Alguien que va a morir tiene, además, el trabajo extra de cuidar a una pareja con contagio emocional. En lugar de recibir apoyo, Mar debe proteger a su esposo de la realidad. Lo que necesitaría es una pareja fuerte psicológicamente que pueda acompañarla sin contagiarse del sufrimiento.
Evitar el contagio emocional es muy importante para cuidar adecuadamente al enfermo. Un médico que se contagie del sufrimiento del paciente no puede ayudarle efectivamente. Un familiar tan sensible que sufra intensamente por la enfermedad del otro tampoco puede brindar el apoyo necesario.
Además, cuando los cuidadores sufren excesivamente por el paciente, no pueden atender al resto de familiares, quienes a menudo se sienten abandonados y desarrollan sentimientos negativos hacia el enfermo por absorber completamente la atención.
Para evitar el contagio cuando estamos con la persona que sufre, necesitamos contactar con la seguridad. Esto implica visualizar el lugar donde nos sintamos más seguros y con mayor bienestar, experimentando esa emoción para contrarrestar la negatividad que naturalmente aparece.

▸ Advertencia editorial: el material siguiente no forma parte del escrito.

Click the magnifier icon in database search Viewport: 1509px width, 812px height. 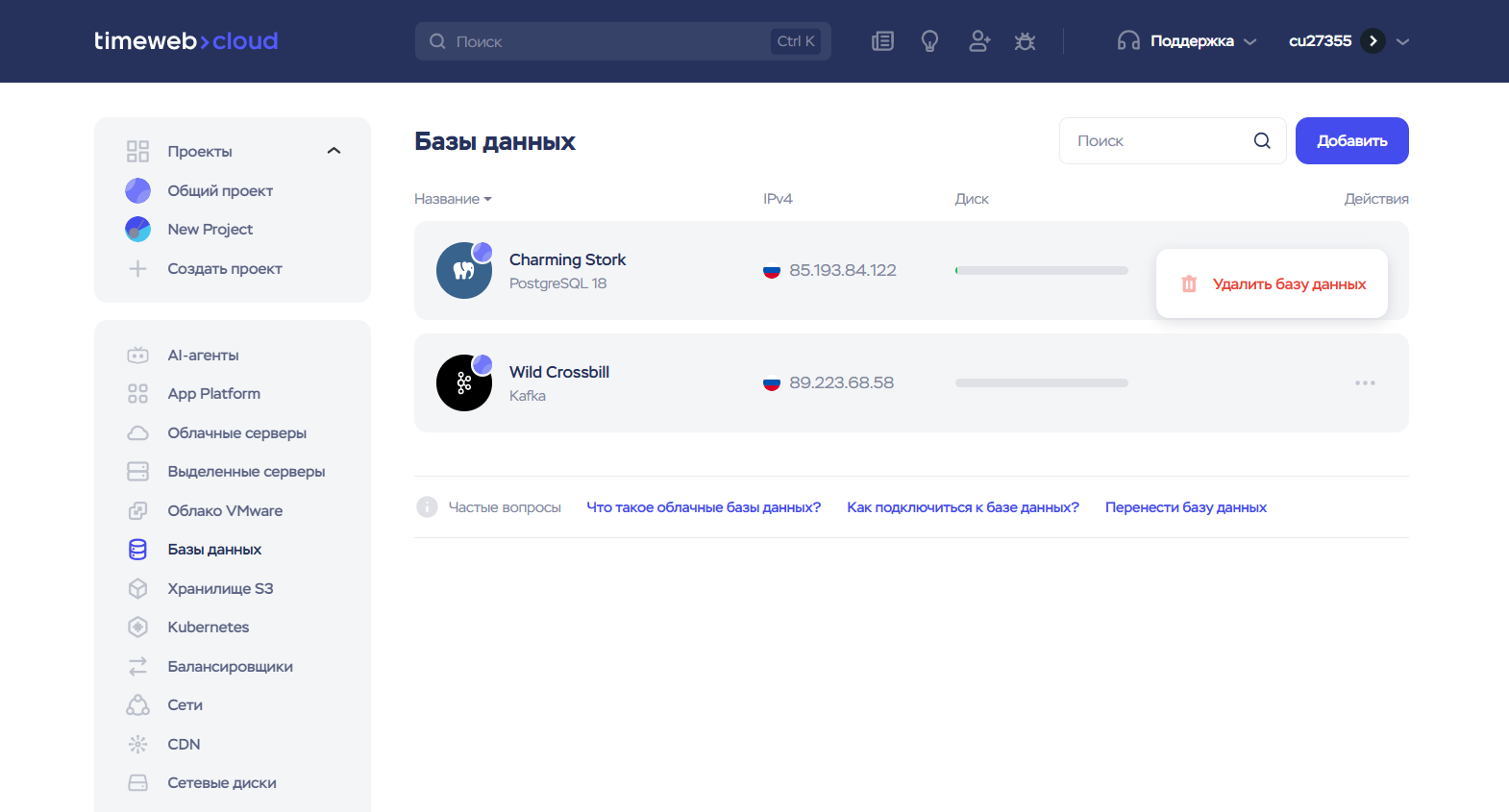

Existen dos tipos de sufrimiento. Uno es inevitable, ligado a la impermanencia e incluye la vejez, enfermedad y muerte. Respecto a él, no podemos hacer nada para evitarlo, solo aceptarlo.
NO PODEMOS quitar el sufrimiento a otra persona. Solo podemos encarnar ciertas enseñanzas y mostrarlas por si quiere desarrollarlas. El sentimiento de culpa por no poder librar del sufrimiento a nuestros seres queridos está basado en la omnipotencia: la autoexigencia no realista de que tenemos el poder de proteger a otros del sufrimiento.
Como decía el monje vietnamita zen Thich Nhat Hanh: "el mayor regalo que podemos ofrecer a otra persona es nuestra presencia atenta". Con alguien que sufre, el mayor regalo es poder estar con él sin generarle malestar, sino consuelo.
Para ello, no podemos contagiarnos de su sufrimiento. Cuando una persona desarrolla una enfermedad crónica, los amigos y familiares la visitan las primeras semanas, pero como no pueden evitar contagiarse, la visitan menos cuando el proceso se cronifica. Solo podremos ser de ayuda no contagiándonos emocionalmente.
Una pregunta crucial: ¿en qué beneficia al mundo esto que hago/pienso/siento? En el caso del contagio emocional, no beneficia a nadie:
¿Querríamos que un ser querido sufriese por nuestro sufrimiento? Si somos nosotros quienes sufrimos, ¿querríamos que un hijo, pareja o amigo se contagiase de nuestro dolor? La mayoría diría que no, que es absurdo. Entonces, ¿qué sentido tiene que nosotros suframos por un ser querido? Él tampoco lo querría.
La mitología griega nos cuenta que Quirón, el centauro inmortal, fue herido por error con una flecha envenenada. Condenado a experimentar dolor insufrible por toda la eternidad, decidió hacerse experto en el arte de la medicina.
Con el tiempo, descubrió que cuanto más curaba a otros, menos sentía su propio dolor. Nosotros somos también Quirones: sufrimos la herida crónica del alienamiento, pero cuando ayudamos a la felicidad de los demás, esta herida primigenia se alivia.
Gestionar el contagio emocional no significa volvernos insensibles. Significa desarrollar una compasión madura que puede estar presente con el sufrimiento ajeno sin añadir capas innecesarias de dolor. Es aprender a amar sin ahogarse, a acompañar sin perderse, a ser útiles sin sacrificar nuestra propia estabilidad emocional.
Esta es la verdadera compasión: no sufrir con el otro, sino mantener la serenidad que permite ser realmente útiles. Solo desde esta fortaleza interior podemos ofrecer lo que más necesitan quienes atraviesan momentos difíciles: una presencia atenta, estable y amorosa que les recuerde que, incluso en medio del dolor, la paz es posible.